## BEGIN Source extract

Skip to content

Latest commit

 

History

History
264 lines (189 loc) · 8.8 KB

readme.md

File metadata and controls

264 lines (189 loc) · 8.8 KB

SQL Relationships

Objectives

  • Understand the purpose and results of different types of SQL joins
  • Design and normalize a database structure with 1:M and M:M relationships
  • Utilize the different types of JOINs to create multi-table SQL queries

What is a foreign key?

This is where the relational part comes in! Foreign keys allow entries in one table to refer to entires in another table.

What are some examples of when this would be useful?

  • (library) books table references an authors table
  • (elementary school) a students table refereces a classes table, which references teachers table, which references a schools table, which references a districts table, etc.

Let's build out a movie review table that allows us to keep track of reviews on the movie table from the previous lesson's movie_lesson database:

Foreign Key

-- a table that holds movie reviews
CREATE TABLE movie_reviews (
  id SERIAL PRIMARY KEY,
  description TEXT,
  reviewer TEXT,
  score INT,
  -- a foreing key that lets us find the movie that this review is for
  movie_id INT REFERENCES movies(id)

## END Source extract

**Given request 1:** In the SQL relationships readme, which table does the movie_id column of movie_reviews reference?
**Given request 2:** From the SQL relationships readme, extract word for word the part that opens with the words containing "SQL Relationships" and closes with "a foreign key?".

## BEGIN Data lines

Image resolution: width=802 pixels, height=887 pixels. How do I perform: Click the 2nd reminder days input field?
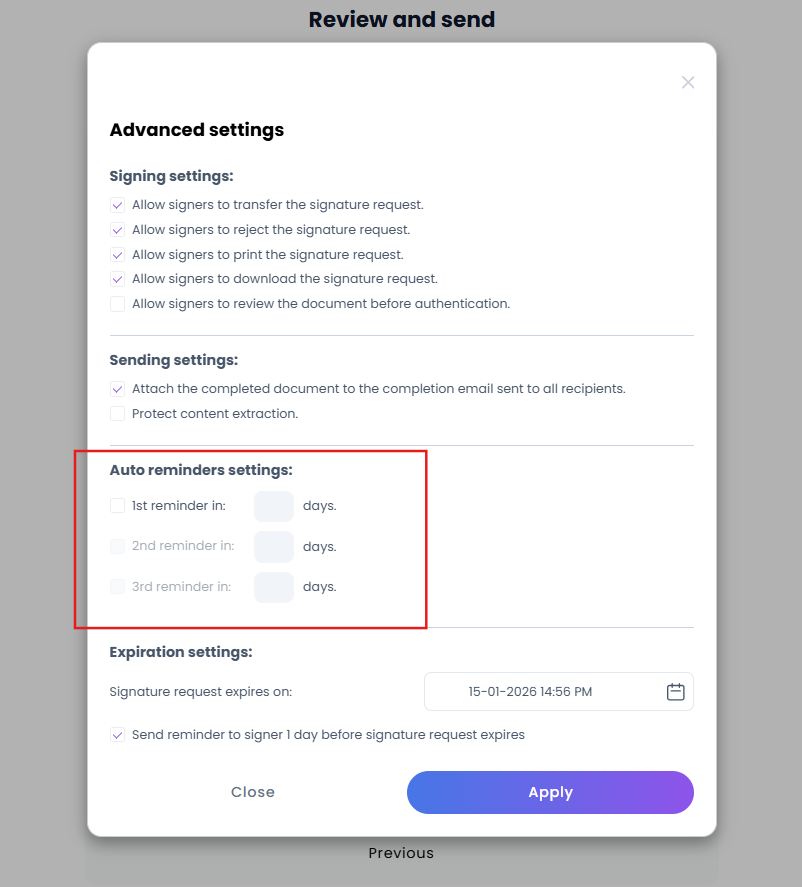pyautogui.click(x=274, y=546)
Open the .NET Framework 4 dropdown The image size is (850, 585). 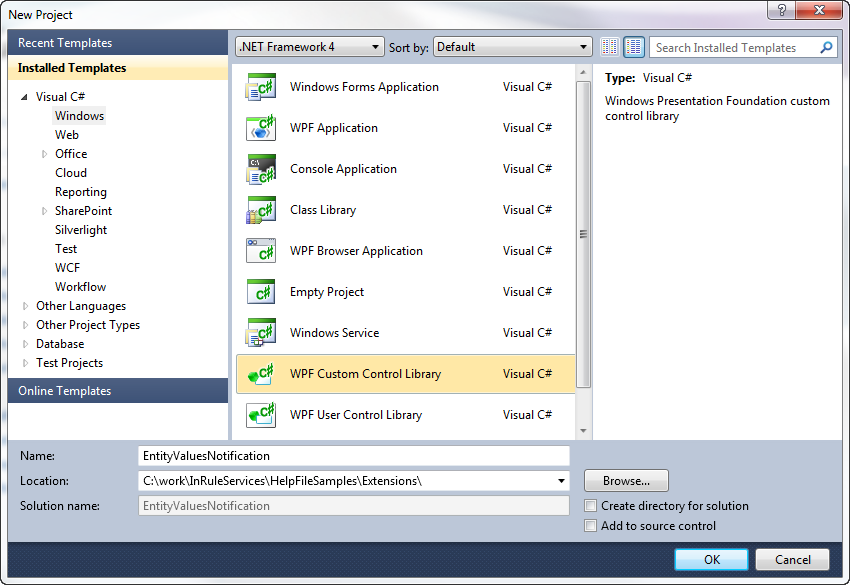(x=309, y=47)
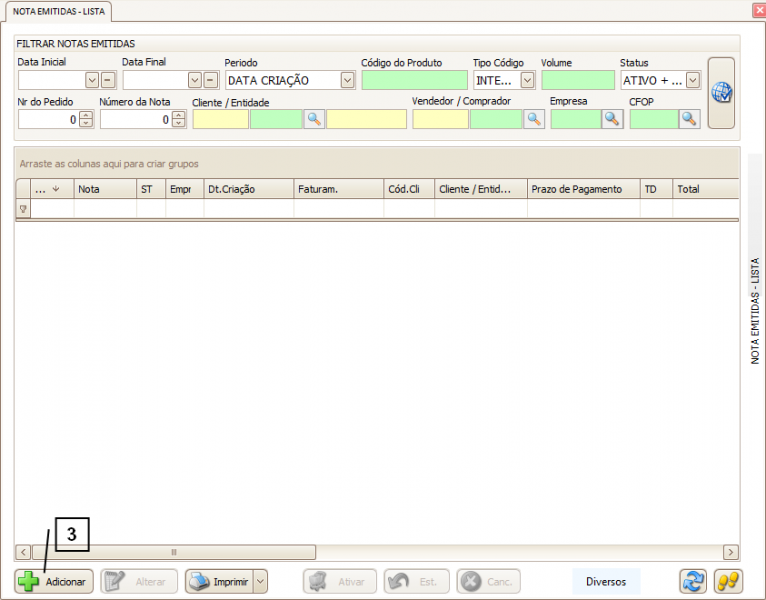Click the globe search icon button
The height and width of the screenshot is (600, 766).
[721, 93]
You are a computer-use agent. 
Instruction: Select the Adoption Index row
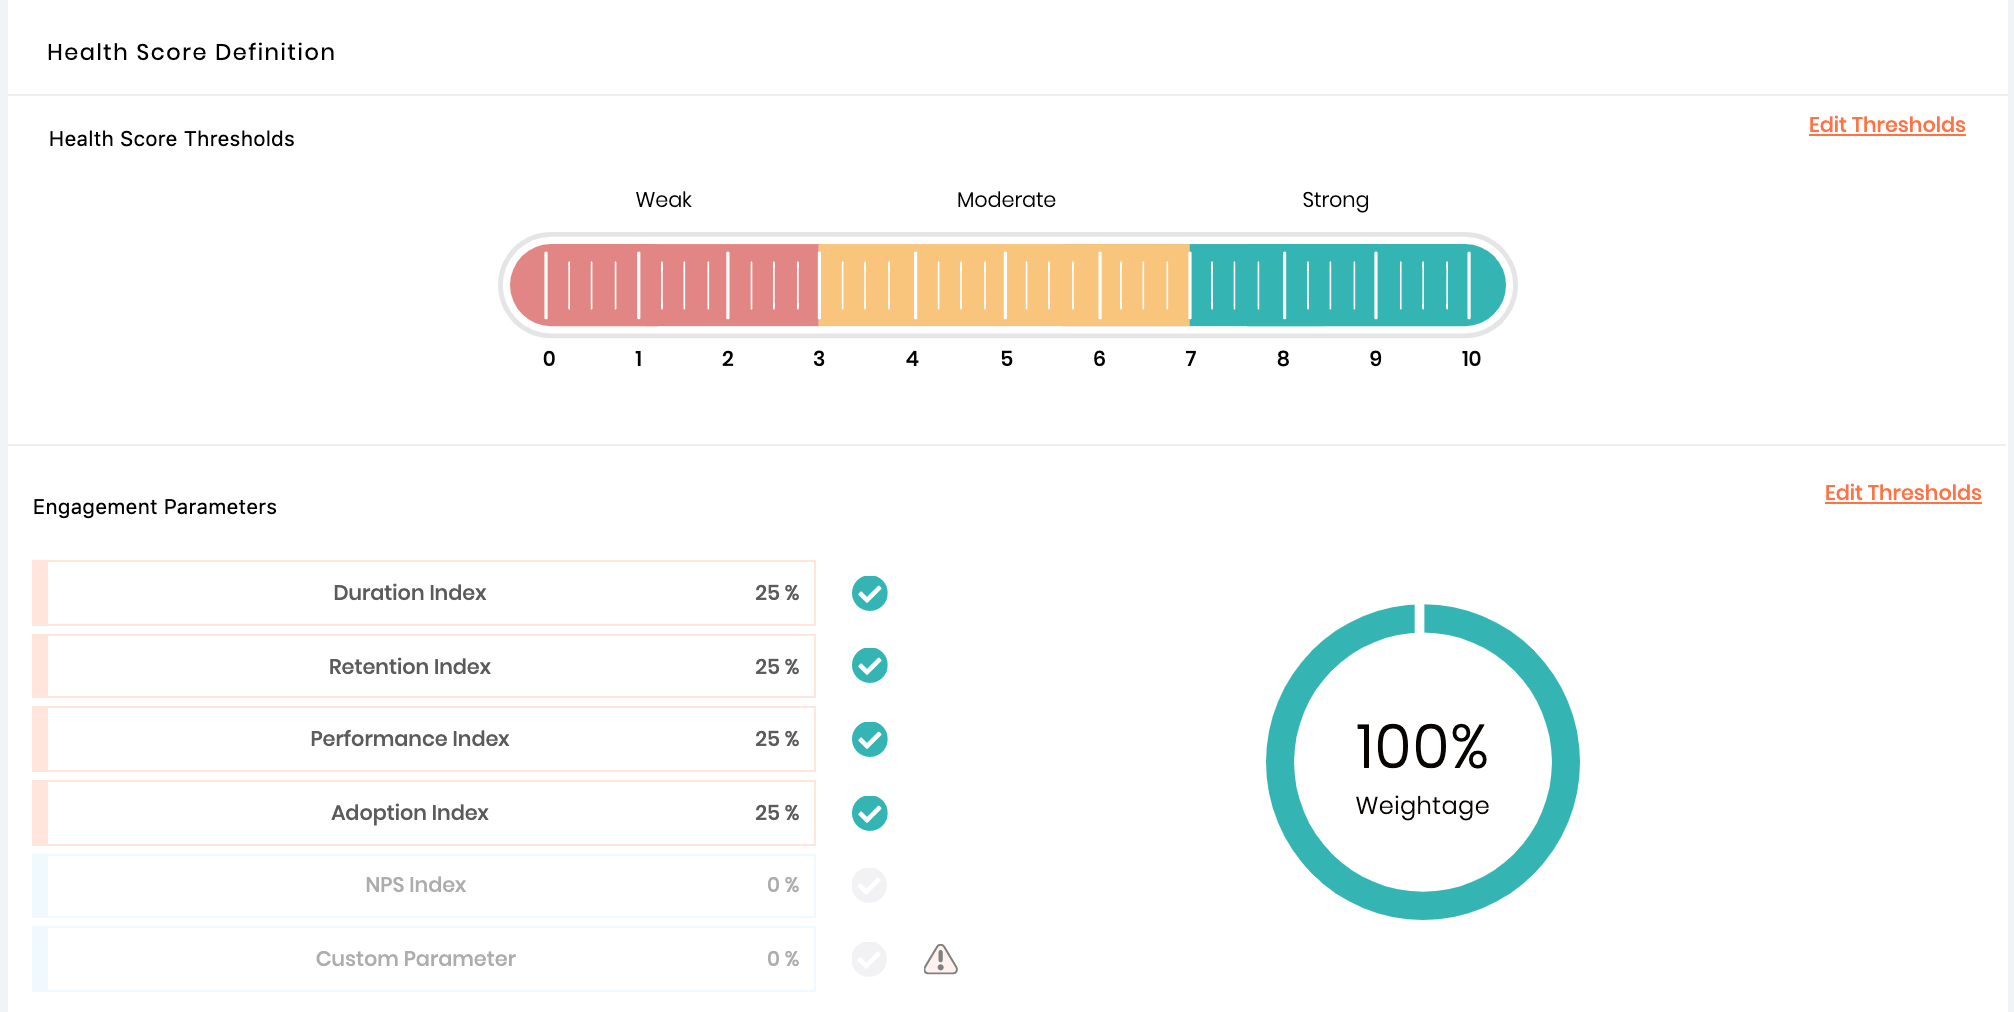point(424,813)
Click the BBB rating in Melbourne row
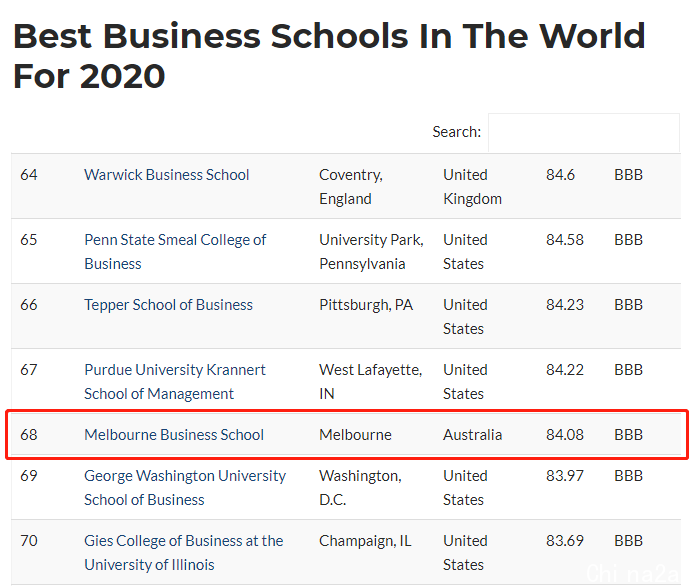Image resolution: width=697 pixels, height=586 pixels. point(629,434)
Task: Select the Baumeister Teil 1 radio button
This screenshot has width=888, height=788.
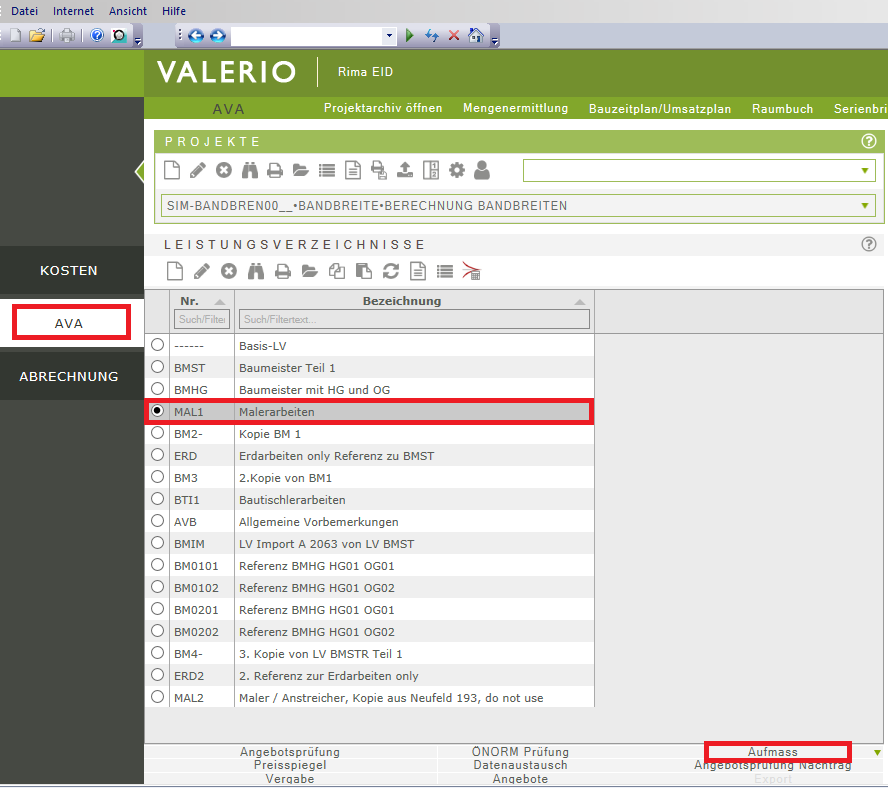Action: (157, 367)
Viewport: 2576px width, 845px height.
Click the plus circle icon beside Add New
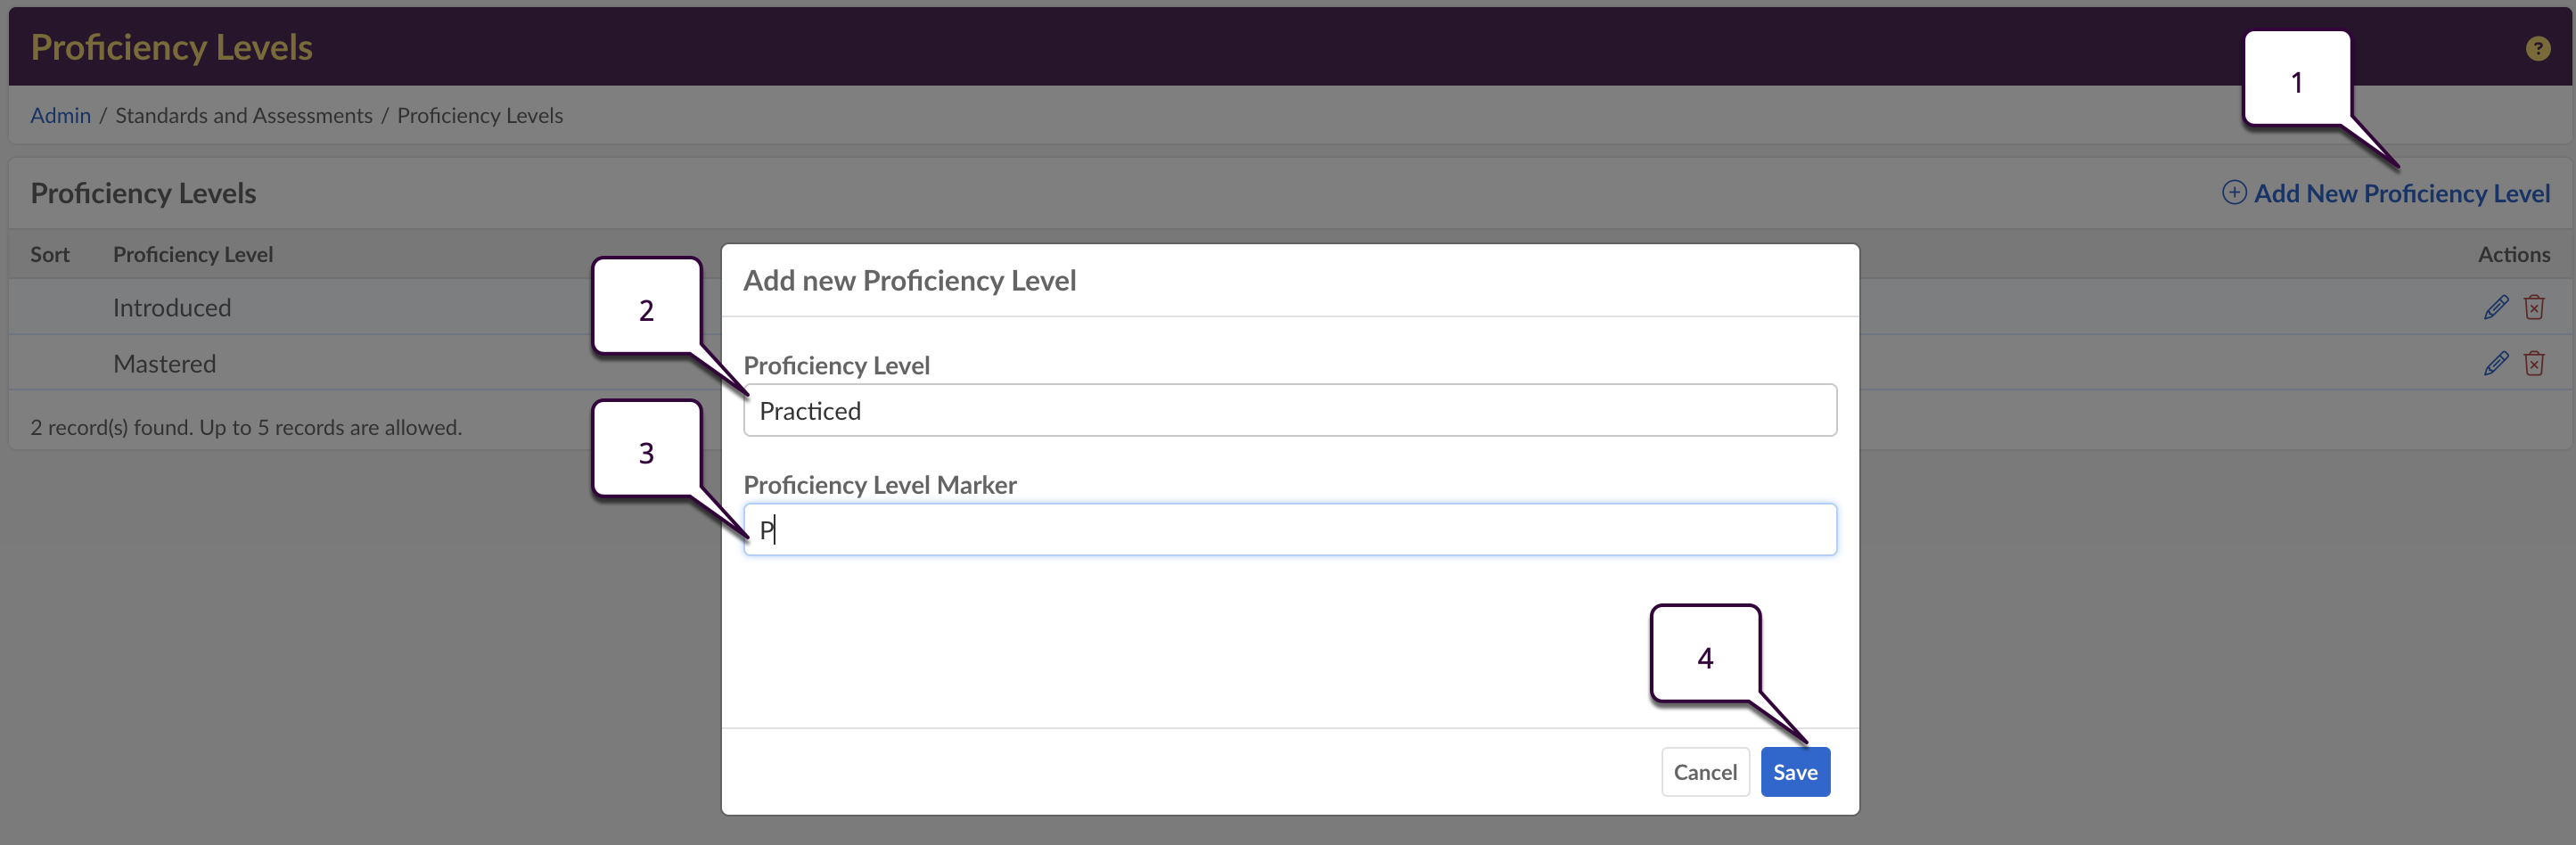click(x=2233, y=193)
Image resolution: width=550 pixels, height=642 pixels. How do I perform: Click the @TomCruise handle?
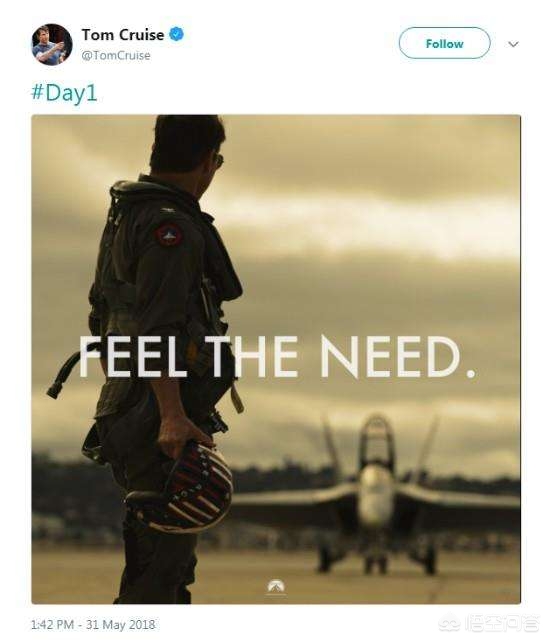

## END Data lines

**Exercise output 1:** The movies table, through its id column.

**Exercise output 2:**
SQL Relationships

Objectives

  • Understand the purpose and results of different types of SQL joins
  • Design and normalize a database structure with 1:M and M:M relationships
  • Utilize the different types of JOINs to create multi-table SQL queries

What is a foreign key?